(イメージ / Pixabay CC0 1.0)

 「塞翁失馬」という故事成語をご存じでしょうか。これは中国前漢時代の思想書「淮南子」にある一つの物語です。

 昔、中国北方の要塞の近くに住んでいた老人(塞翁)がいました。塞翁が飼っていた馬がある日突然逃げ出し、胡(北方の異民族の国)に行ってしまいました。それを知った人々は気の毒に思い、慰めると、塞翁は「これは悪いこととは限らないだろう」と言いました。

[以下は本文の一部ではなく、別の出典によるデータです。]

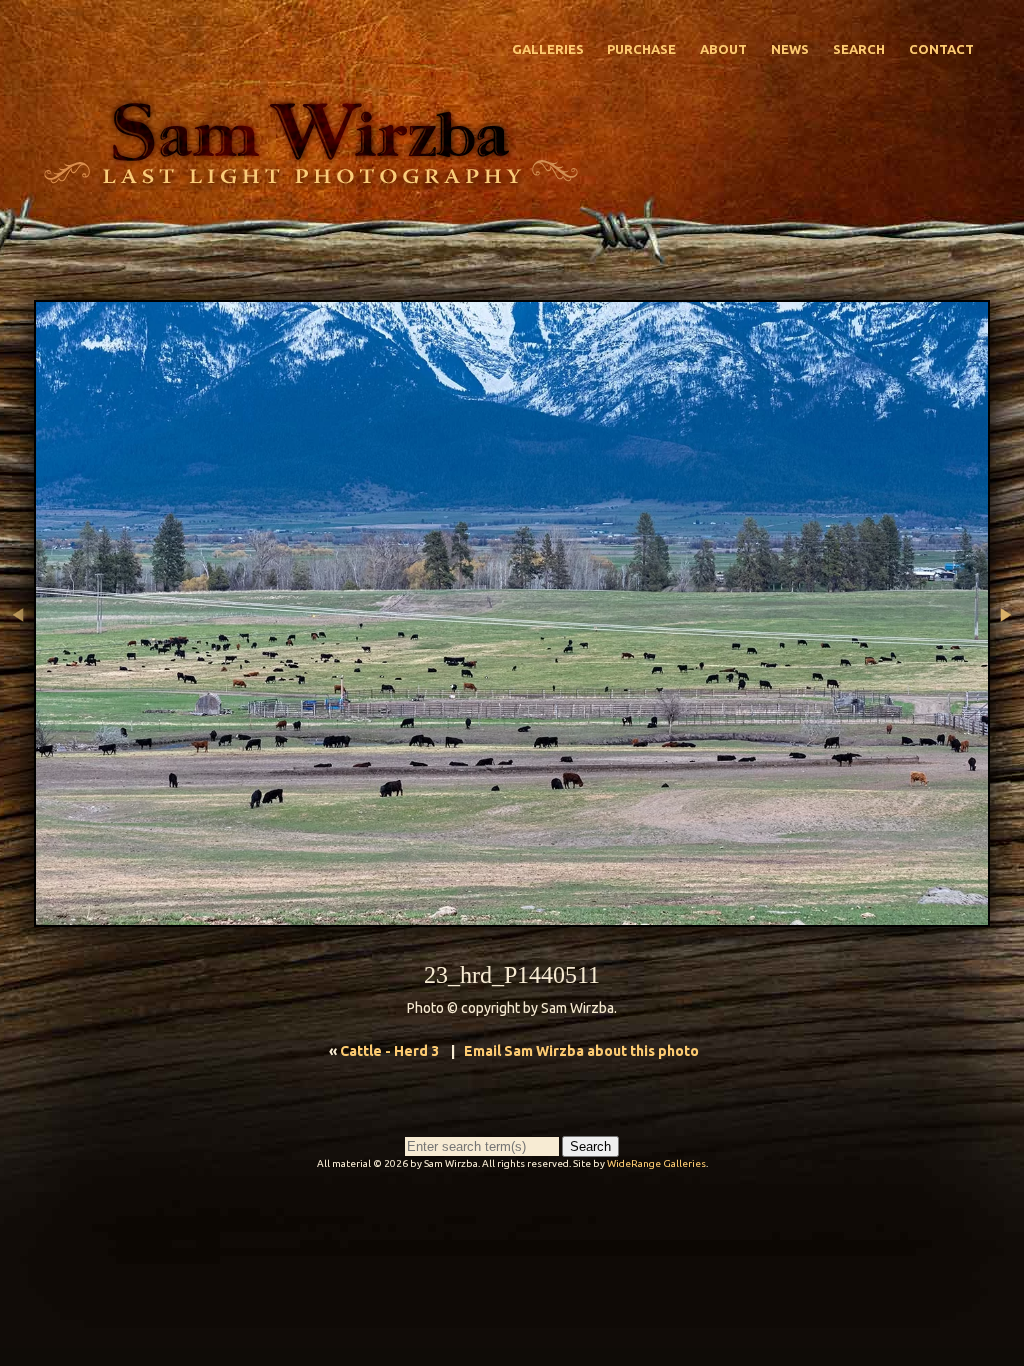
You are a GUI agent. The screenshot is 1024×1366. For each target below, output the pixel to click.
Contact (941, 49)
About (723, 49)
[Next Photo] (1007, 705)
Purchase (641, 49)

 数か月後、逃げた馬は立派な駿馬を連れて帰って来ました。人々がお祝いに来ると、塞翁は「これは良いこととは限らないだろう」と言いました。

 その後、塞翁の家にはたくさんの子馬が生まれました。塞翁の息子は乗馬が好きで、ある日、落馬して足の骨を折ってしまいました。人々が慰めると、塞翁は再度、「これは悪いこととは限らないだろう」と言いました。

 一年後、胡の人々が要塞を攻めて来ました。若者たちのほとんどは戦死してしまいました。塞翁の息子は足を骨折していたため、兵役を免れることができて、無事でした。

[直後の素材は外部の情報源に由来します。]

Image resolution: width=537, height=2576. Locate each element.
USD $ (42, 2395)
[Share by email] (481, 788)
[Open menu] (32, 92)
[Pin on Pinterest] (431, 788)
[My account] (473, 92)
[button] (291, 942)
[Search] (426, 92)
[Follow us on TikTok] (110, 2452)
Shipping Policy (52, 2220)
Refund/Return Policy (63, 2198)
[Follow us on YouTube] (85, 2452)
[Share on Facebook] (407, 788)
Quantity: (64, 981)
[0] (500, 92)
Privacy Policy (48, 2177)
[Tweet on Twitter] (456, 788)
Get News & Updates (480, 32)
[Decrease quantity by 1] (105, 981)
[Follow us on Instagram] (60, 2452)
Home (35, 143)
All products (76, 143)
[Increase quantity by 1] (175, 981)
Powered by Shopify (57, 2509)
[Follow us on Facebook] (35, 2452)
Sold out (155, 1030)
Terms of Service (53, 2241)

 この物語は、物事が起きた際、悲観的にも、楽観的にもなり過ぎず、平常心でいることの大切さ、物事の良し悪しは、その時の自分の価値観によらないこと、そして、環境の変化に伴って、物事が変化することを教えてくれます。

 物語の出典である「淮南子」は、紀元前2世紀頃、前漢の武帝の時代に、前漢の初代皇帝である劉邦の孫にあたる劉安と、その下に集まった学者たちの手によって編纂された道家的色彩の強い思想書です。書物は21巻から構成されており、塞翁失馬の説話は、「淮南子」の「人間訓」に記されています。

 「人間訓」の章の冒頭部分には、「禍が来るというのも福が来るというのも、すべては人間が自ら作り出すことである。禍と福は同じ門から出入りし、利と害は隣り合わせなので、聖人でなければこれを区別することはできない」という内容が記述されています。

 ここでは、「禍と福、災いと幸運という概念そのものが、人間の心が生み出した幻影のような存在であって、両者は互いに表裏一体の関係にあること、そして、人間の智慧が有限であるため、天の按排や自然の仕組みを読み取ることができず、物事の禍福を予知できない」、と「淮南子」の著者達は伝えようとしているのだと感じます。

 生活の中で、我々はよく「良い事は良い事、悪い事は悪い事」と断定的に見てしまいがちです。しかし、目先の禍は福に転じるかもしれないし、一見良いことのように見えても、思いがけない結果になることもあるかもしれません。そのため、一つ一つの出来事の表面的な禍福にとらわれず、平常心と善念を持ち続けることこそ、賢明な生き方ではないでしょうか。

 2000年も前の先人達の智慧は、今でも極めて重要な意味を持っているように思います。